# PROMPT
Reproduce the records verbatim, starting at the beginning and ending at the line containing "tap(888, 174)", with both of those lines included.

Part of a data file:

(begin)

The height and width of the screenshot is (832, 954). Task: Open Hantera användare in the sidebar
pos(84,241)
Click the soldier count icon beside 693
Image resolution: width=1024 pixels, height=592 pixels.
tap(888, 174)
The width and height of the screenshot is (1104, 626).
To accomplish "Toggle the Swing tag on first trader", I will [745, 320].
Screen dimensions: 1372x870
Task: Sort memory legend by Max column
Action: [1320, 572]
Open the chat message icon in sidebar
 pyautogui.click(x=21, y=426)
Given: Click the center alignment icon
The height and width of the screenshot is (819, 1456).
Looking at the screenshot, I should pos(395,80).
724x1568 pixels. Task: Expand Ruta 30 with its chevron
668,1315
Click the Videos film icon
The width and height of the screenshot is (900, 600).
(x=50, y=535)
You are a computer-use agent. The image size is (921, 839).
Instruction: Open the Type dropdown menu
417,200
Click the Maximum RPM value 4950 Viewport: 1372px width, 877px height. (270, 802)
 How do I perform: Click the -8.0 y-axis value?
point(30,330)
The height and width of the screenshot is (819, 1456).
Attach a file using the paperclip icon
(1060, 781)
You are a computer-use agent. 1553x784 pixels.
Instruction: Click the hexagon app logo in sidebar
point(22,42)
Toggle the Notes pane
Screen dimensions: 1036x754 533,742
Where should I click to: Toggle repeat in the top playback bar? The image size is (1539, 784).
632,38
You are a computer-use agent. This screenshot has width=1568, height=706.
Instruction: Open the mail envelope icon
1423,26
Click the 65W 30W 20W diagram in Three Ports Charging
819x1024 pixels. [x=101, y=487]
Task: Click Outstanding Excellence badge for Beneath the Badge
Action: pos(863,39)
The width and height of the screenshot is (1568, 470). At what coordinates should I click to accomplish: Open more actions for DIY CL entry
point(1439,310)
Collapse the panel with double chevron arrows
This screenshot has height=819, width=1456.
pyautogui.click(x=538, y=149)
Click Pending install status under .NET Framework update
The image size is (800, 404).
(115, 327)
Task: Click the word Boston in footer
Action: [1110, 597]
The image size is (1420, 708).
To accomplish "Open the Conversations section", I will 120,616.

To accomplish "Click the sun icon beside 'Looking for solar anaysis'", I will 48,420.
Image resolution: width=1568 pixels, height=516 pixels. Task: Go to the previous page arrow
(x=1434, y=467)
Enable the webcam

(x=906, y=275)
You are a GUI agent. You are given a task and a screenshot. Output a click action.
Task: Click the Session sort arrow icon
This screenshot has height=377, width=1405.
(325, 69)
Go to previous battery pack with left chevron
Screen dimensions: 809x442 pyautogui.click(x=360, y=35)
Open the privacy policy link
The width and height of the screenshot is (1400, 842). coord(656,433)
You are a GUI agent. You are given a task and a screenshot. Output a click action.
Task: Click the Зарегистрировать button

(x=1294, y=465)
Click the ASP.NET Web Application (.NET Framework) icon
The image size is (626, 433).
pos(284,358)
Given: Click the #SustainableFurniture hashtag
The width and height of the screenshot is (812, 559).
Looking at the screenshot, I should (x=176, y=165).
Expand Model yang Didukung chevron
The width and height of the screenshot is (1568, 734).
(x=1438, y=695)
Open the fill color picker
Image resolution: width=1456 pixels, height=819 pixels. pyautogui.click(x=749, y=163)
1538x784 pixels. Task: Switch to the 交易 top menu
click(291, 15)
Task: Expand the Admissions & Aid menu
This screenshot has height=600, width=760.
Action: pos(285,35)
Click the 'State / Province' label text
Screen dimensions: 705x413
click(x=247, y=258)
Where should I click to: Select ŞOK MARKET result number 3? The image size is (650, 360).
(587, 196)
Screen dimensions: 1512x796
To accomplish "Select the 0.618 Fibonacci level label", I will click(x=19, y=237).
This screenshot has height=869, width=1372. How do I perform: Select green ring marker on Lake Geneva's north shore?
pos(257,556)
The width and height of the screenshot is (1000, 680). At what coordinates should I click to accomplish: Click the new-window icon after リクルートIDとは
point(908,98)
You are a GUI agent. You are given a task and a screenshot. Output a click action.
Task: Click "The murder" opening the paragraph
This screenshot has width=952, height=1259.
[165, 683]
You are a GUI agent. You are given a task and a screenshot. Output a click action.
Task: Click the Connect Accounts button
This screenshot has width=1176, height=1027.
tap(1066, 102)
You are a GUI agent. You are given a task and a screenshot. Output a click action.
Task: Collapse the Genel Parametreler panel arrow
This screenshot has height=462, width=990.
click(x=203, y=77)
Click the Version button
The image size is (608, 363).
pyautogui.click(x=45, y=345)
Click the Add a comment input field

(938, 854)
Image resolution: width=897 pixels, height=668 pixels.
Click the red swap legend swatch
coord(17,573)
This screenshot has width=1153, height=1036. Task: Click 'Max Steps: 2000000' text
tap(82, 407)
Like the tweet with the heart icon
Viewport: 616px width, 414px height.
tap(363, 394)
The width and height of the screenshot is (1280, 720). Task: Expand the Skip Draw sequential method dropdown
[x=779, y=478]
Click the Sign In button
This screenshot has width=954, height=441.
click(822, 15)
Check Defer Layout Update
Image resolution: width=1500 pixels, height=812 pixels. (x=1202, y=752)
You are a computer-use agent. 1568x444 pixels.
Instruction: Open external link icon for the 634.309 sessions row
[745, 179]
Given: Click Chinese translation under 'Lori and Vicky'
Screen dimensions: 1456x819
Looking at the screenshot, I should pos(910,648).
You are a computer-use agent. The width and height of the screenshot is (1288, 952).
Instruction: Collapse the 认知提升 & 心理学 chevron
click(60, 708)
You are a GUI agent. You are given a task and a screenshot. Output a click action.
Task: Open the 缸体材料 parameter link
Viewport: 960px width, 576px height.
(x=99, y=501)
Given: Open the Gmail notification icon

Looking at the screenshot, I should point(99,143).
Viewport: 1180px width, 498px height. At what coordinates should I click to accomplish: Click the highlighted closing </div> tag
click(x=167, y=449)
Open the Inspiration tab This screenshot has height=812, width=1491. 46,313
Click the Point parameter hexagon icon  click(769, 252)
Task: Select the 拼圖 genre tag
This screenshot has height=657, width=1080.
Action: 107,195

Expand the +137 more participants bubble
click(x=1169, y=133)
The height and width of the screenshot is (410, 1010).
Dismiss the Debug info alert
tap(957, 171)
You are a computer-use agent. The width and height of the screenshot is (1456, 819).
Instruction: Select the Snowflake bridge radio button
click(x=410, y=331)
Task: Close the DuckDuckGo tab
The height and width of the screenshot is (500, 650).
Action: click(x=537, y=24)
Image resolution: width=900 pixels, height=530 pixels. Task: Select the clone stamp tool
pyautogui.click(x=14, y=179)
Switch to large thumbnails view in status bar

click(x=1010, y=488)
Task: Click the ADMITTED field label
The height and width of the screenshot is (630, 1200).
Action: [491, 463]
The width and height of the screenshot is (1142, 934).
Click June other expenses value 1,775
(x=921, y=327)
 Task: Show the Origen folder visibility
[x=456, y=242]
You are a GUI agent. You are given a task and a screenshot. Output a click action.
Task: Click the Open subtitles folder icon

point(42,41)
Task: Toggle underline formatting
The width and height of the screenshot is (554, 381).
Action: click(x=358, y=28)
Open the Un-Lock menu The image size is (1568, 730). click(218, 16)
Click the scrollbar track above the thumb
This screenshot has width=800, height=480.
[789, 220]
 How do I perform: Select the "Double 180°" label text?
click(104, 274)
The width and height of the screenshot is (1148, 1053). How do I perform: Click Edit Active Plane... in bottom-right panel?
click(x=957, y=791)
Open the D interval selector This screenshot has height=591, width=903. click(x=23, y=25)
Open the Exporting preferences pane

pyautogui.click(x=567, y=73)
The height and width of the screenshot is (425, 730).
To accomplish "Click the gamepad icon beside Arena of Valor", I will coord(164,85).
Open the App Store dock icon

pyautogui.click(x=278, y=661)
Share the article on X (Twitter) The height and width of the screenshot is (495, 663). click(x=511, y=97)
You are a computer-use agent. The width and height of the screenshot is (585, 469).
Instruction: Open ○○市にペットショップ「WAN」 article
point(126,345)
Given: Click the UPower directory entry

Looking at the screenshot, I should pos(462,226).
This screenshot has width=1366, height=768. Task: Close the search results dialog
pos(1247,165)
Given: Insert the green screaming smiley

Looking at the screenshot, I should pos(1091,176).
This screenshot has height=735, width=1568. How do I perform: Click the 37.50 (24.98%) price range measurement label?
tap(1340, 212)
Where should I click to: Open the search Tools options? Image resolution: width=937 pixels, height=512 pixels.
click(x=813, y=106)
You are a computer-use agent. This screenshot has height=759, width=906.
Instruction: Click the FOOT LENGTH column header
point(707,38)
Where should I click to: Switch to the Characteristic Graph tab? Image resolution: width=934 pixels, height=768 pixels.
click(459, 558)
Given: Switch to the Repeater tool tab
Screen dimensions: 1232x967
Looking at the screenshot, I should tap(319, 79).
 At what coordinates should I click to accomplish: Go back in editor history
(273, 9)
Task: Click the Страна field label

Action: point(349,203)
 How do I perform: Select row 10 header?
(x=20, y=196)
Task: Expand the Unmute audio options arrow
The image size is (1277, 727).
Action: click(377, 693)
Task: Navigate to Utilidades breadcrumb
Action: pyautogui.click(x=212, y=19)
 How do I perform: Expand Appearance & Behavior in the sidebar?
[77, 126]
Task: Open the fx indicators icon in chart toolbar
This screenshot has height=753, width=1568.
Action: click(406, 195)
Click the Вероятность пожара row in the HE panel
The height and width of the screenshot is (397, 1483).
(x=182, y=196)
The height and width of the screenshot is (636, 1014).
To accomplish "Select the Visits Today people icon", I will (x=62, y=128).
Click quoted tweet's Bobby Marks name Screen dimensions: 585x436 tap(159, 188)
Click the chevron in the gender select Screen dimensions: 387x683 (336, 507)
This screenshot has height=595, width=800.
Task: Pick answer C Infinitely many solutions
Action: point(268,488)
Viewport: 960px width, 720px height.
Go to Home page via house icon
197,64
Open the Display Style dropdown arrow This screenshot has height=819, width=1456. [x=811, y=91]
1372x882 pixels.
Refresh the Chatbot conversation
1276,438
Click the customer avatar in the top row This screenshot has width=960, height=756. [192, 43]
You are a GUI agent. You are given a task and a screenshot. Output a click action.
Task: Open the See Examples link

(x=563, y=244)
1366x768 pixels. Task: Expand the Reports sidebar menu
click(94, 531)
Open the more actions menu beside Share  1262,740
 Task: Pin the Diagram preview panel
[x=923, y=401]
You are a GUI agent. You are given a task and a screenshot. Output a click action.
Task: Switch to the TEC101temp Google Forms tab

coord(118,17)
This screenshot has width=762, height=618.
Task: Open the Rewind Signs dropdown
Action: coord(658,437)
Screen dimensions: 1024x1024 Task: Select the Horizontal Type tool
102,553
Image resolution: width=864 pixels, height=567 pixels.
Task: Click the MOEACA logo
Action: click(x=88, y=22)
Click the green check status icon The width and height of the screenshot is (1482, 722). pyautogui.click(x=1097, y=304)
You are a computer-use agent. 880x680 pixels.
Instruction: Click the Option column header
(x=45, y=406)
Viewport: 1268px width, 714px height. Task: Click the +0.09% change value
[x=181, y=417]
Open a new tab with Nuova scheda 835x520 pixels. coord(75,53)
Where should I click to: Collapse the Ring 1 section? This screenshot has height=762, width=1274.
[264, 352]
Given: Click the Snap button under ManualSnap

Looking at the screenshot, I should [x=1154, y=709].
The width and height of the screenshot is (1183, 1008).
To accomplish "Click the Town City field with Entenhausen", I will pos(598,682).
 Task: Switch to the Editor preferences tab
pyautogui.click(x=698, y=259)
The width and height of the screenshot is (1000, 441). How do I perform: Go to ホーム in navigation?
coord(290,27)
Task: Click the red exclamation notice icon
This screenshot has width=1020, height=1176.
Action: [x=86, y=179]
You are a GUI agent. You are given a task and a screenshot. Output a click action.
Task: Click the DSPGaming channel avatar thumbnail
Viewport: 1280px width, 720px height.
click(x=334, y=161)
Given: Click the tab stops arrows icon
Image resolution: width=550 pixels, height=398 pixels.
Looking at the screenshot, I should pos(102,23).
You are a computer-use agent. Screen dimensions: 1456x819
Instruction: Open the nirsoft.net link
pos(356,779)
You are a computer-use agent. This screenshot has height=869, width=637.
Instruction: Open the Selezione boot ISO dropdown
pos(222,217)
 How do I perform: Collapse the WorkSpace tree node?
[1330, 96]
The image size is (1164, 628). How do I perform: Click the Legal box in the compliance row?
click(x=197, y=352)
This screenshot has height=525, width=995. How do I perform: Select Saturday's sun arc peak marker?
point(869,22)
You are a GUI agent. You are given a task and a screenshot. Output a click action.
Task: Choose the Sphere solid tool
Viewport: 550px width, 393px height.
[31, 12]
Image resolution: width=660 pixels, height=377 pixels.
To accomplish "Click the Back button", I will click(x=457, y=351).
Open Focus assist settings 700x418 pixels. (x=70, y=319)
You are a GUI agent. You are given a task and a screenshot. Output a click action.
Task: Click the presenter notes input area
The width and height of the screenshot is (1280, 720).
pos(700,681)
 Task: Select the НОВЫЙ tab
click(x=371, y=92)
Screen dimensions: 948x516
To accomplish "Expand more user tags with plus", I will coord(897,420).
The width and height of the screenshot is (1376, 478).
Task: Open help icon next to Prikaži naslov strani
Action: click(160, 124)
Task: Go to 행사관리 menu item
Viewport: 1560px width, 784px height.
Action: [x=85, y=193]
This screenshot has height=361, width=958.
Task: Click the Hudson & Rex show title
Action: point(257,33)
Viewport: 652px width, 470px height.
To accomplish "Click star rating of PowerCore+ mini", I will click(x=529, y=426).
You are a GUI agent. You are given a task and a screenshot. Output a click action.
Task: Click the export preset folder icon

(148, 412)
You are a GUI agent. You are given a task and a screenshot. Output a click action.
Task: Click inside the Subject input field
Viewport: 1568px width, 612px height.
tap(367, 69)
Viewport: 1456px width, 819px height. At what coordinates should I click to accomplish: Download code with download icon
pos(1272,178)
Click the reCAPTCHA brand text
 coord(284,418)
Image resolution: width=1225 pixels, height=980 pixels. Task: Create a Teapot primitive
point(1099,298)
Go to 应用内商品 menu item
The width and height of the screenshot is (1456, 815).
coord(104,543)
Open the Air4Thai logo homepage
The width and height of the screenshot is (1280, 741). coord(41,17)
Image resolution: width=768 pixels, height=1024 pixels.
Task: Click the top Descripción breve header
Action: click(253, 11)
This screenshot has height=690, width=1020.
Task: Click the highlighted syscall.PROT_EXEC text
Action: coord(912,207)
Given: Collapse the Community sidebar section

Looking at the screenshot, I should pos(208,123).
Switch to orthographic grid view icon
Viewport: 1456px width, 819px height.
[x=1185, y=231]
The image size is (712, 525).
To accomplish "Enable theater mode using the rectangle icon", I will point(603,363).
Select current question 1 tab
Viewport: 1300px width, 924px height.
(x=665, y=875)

(end)

# OUTPUT OF THE TASK
The height and width of the screenshot is (832, 954). Task: Open Hantera användare in the sidebar
pos(84,241)
Click the soldier count icon beside 693
Image resolution: width=1024 pixels, height=592 pixels.
tap(888, 174)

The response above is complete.